I've tried splitting it into $$\int_{x=0}^1 x^8 e^{-\sqrt x} dx$$ + $$\int_{x=1}^\infty x^8 e^{-\sqrt x} dx$$. The first one is a continuous function over a bounded interval so that converges however I'm struggling with the second one. I have tried using limit comparison with $$e^{- \frac{\sqrt x}{2}}$$ as a test function but ended up going in circles.

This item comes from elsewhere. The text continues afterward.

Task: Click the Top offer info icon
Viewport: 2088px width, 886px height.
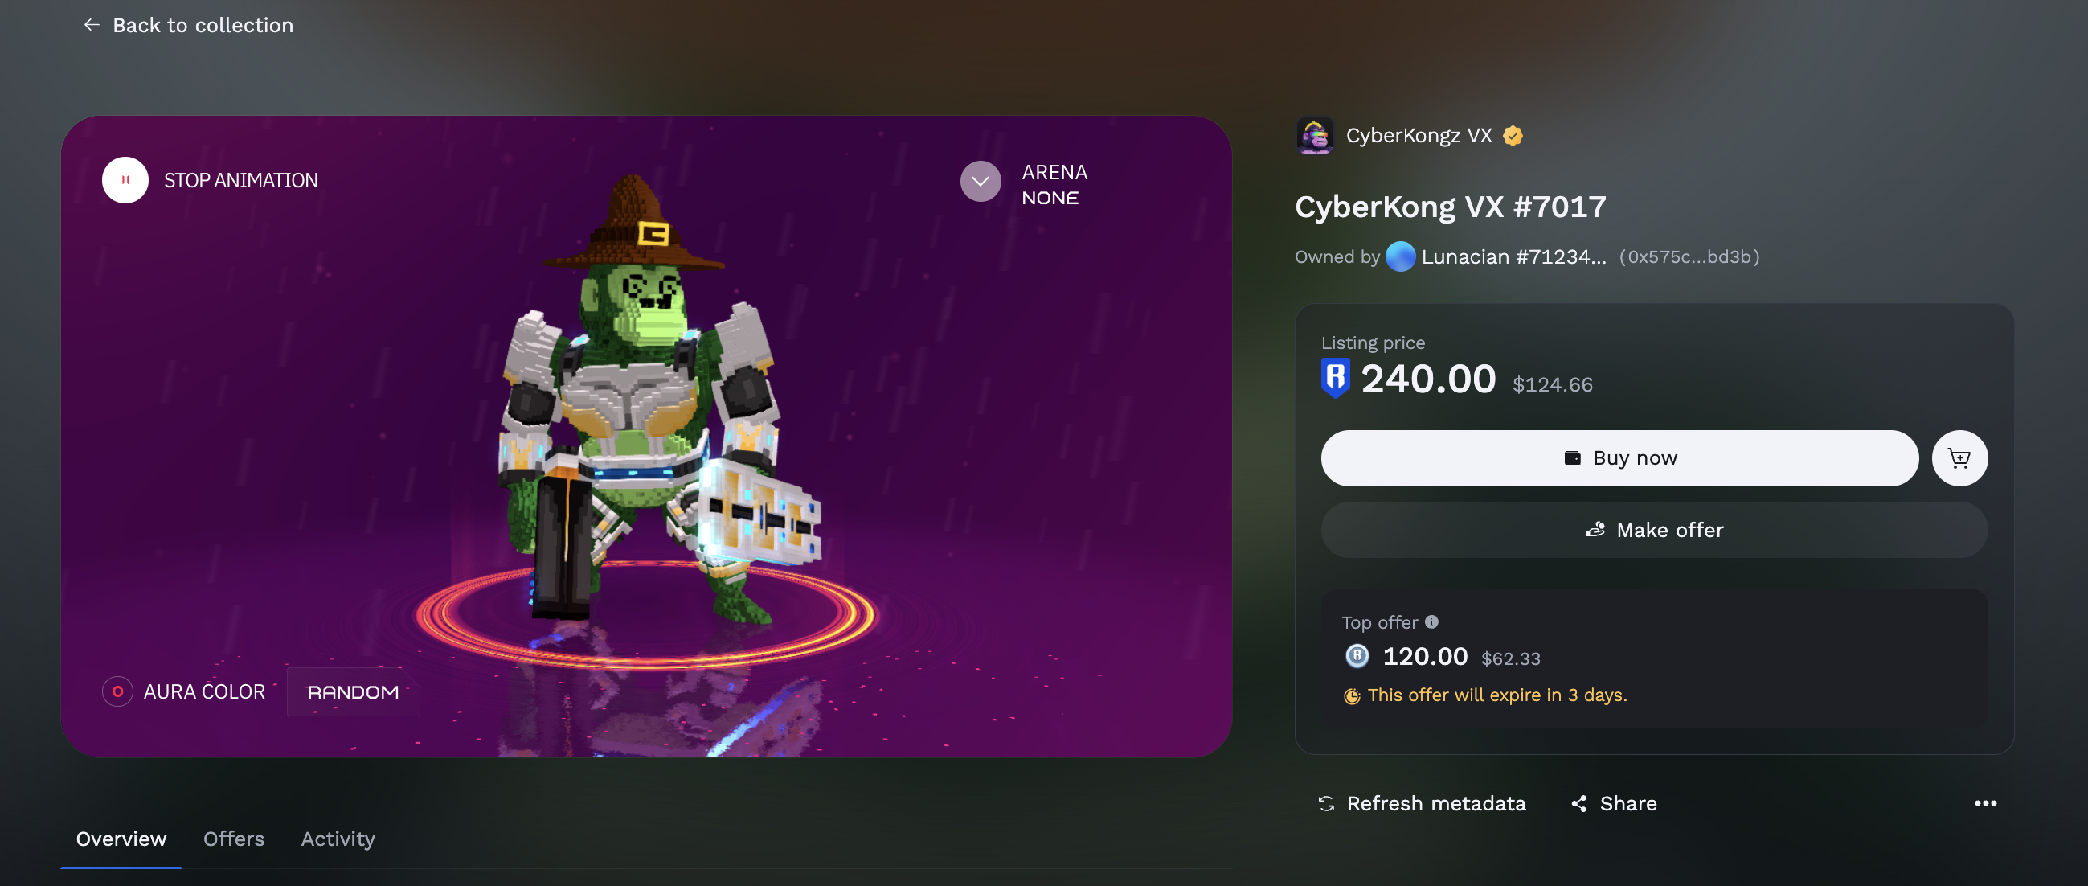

I have also tried direct comparison and integration by parts.

Thanks

Morgzy

• integrate by parts a few times (maybe let $x=u^2$ first) – yoyo Nov 25 '20 at 0:04
• You could use the fact that $0\leq x^8 \leq e^{\sqrt{x}/2}$ whenever $x\geq 2$ – Matthew Pilling Nov 25 '20 at 0:11
• So if we know $x^8 \leq e^\frac{\sqrt x}{2}$ can we say $x^8 e^{-\sqrt x} \leq e^{-\sqrt x}e^\frac{\sqrt x}{2} = e^{-{\frac{\sqrt x}{2}}}$ and this is a standard test function we know converges so original integral must converge by direct comparison? I have looked at the graph and it looked as if it doesn't converge. – Morgzy Nov 25 '20 at 0:31

Let $$g(x)=\sqrt{x}-10\ln(x)$$. Then $$g$$ is increasing for $$x>400$$.

$$g(e^9)=e^{4.5}-90>0$$. So $$g$$ is positive and increasing for $$x>e^9>400$$.

So, for $$x>e^9$$ we have that $$\begin{eqnarray} \sqrt{x}-10\ln(x)>0\\ \ln(x^{10})<\sqrt{x}\\ x^{10}

You should be able to finish from there.

For the second one you can use direct comparison as follows:

Note that for $$x>0$$ you have

$$e^{-\sqrt x} = \frac 1{e^{\sqrt x}} = \frac 1{\sum_{n=0}^{\infty}\frac{x^{\frac n2}}{n!}} \stackrel{n=20}{<} \frac 1{\frac{x^{10}}{20!}}$$

Hence,

$$\int_{x=1}^\infty x^8 e^{-\sqrt x} dx< 20! \int_{x=1}^\infty \frac 1{x^2} dx < \infty$$

Put $$t=\sqrt{x}$$ or $$t^2=x$$, which yields $$2t\,dt=dx$$ and $$x^8=t^{16}$$. Then we have $$\int_0^{\infty}x^8 e^{-\sqrt{x}}\,dx = 2\int_0^{\infty} t^{17}e^{-t}\,dt$$This is the well-known Gamma function. It converges as long as the power of $$t$$ is non-negative. You can figure out the exact value yourself by doing integration by parts once or twice until you see the pattern; you should get $$711374856192000$$.